Hellenic Petroleum Prepares for Tougher Global Marine Fuel Rules
ATHENS, Feb 28 (Reuters)– Hellenic Petroleum, Greece’s greatest oil refiner, claimed on Thursday that 2 of its 3 refineries are currently suitable with harder international marine gas regulations.
UN company the International Maritime Organization (IMO) will certainly ban ships from utilizing gas with sulphur material over 0.5 percent fromJan 1, 2020, compared to 3.5 percent today, unless they are outfitted with exhaust gas cleansing systems.
Hellenic, which exports majority of its result, claimed that its refineries in Elefsina as well as Thessaloniki have actually currently adapted to the brand-new regulations.
“We’re sitting quite positively on the readiness scale, given that two of our three refineries are actually IMO compatible,” Deputy Chief Executive policeman Andreas Shiamishis informed an expert seminar.

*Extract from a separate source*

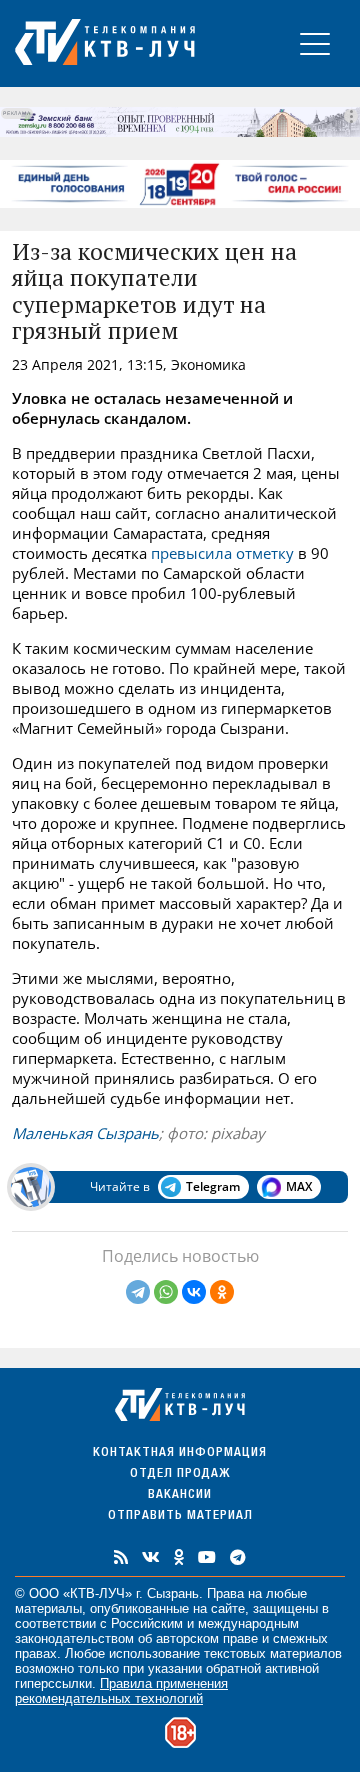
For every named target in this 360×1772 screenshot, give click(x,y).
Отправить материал (180, 1516)
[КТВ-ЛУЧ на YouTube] (207, 1557)
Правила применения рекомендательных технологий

Hellenic claimed that its single refinery which generates high sulphur gas oil, Aspropyrgos, will certainly “go IMO live” in November after some examinations in the 2nd quarter.
It reported revenues prior to rate of interest, tax obligation, devaluation as well as amortisation (EBITDA) readjusted for oil supply holdings at 156 million euros ($ 178 million) for the 4th quarter, a 8 percent year-on-year decrease yet in accordance with experts typical projection of 158 million euros in a Reuters survey.
Refining sales quantities climbed 6 percent in October to December to 4 million tonnes.
Hellenic in 2015 elevated 284 million euros from the sale of a risk in Greek gas grid DESFA. The continues assisted it decrease web financial debt by 19 percent in 2015 to 1.5 billion euros.